DATA RECORDS
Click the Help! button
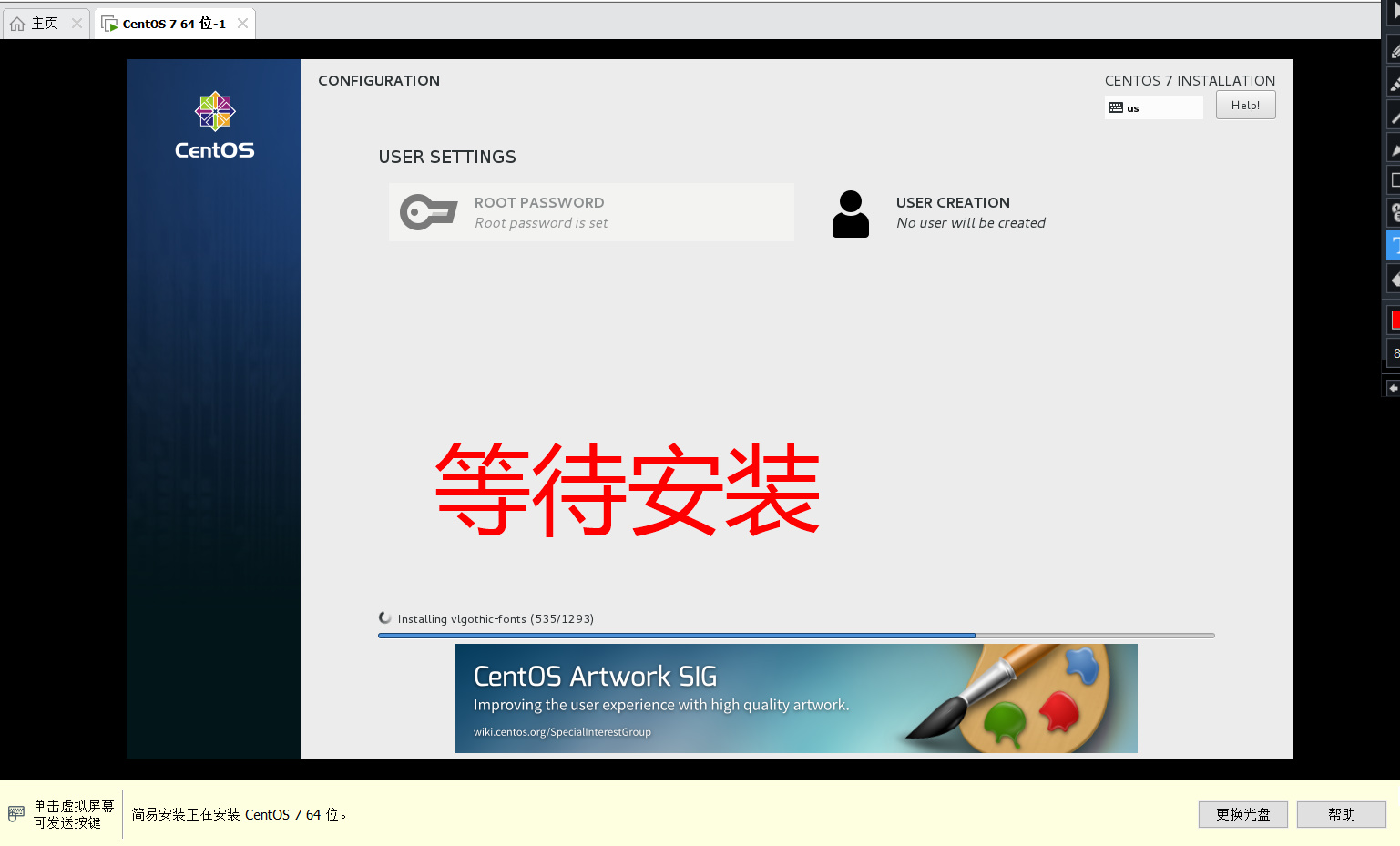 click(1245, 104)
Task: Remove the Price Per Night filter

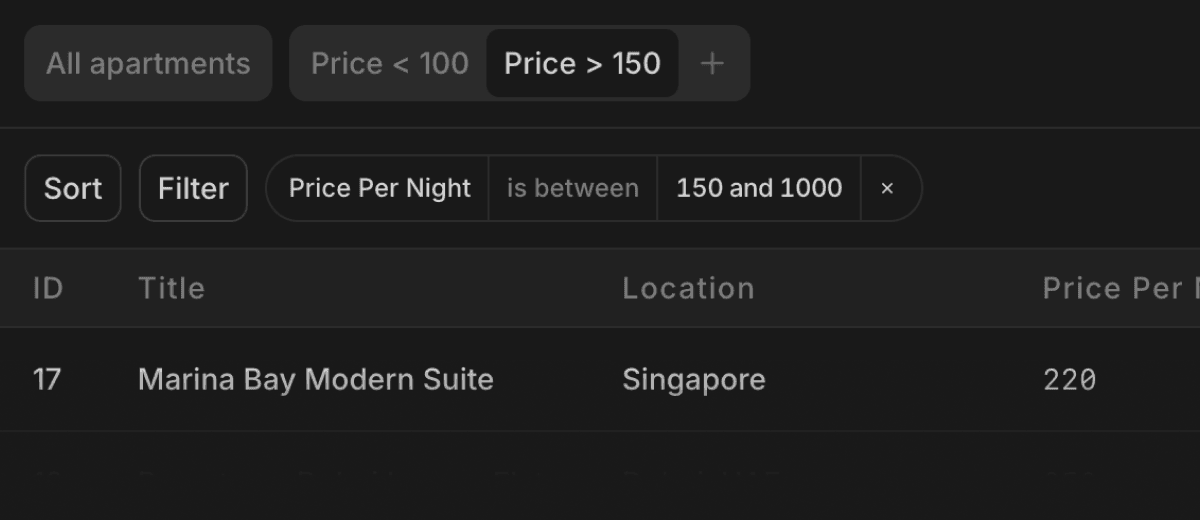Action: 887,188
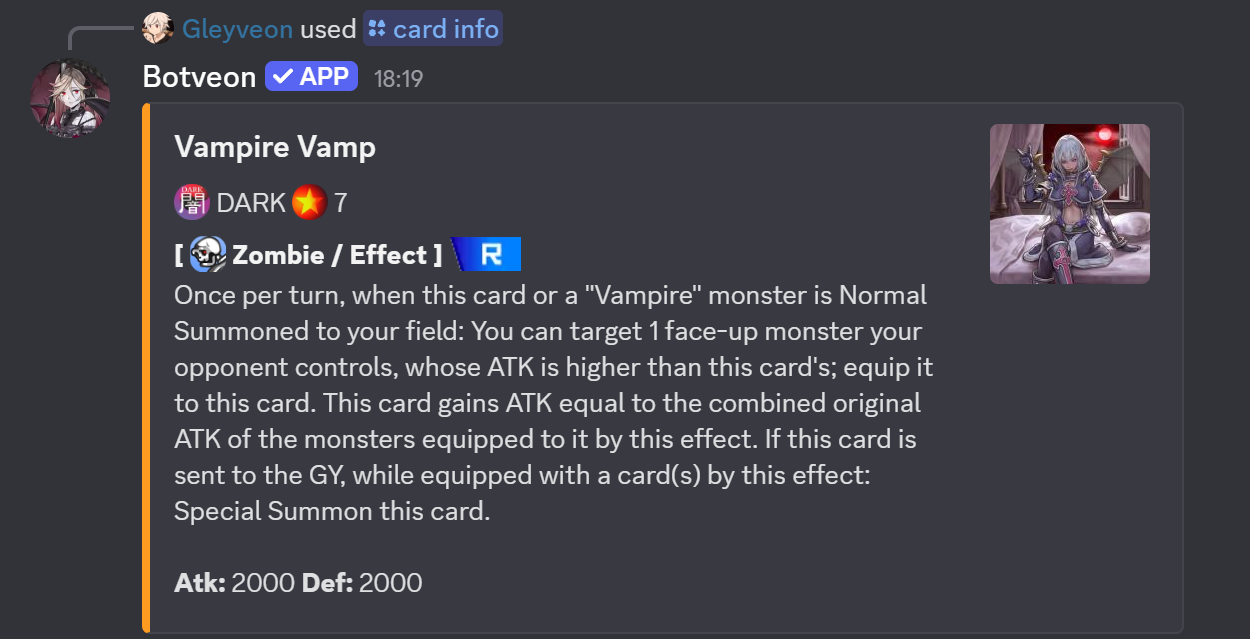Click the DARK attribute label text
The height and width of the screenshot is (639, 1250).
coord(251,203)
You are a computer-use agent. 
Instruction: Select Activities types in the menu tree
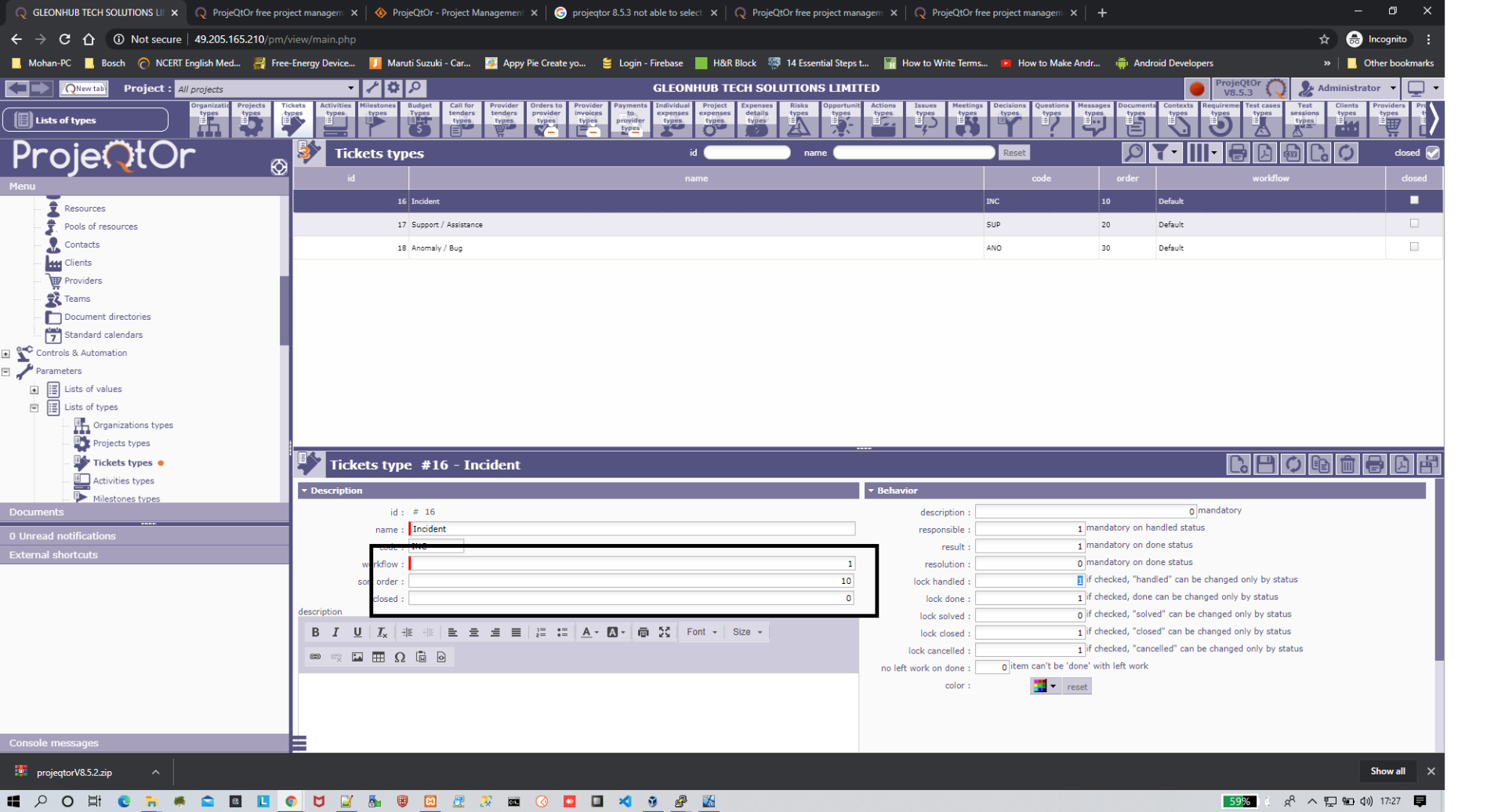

WORK REQUIRED
Please retype exactly the lines from the one containing "You are a computer-use agent." to the last line of the records above, both included, without any pictures.

TASK SOLUTION
You are a computer-use agent. 
Instruction: Select Activities types in the menu tree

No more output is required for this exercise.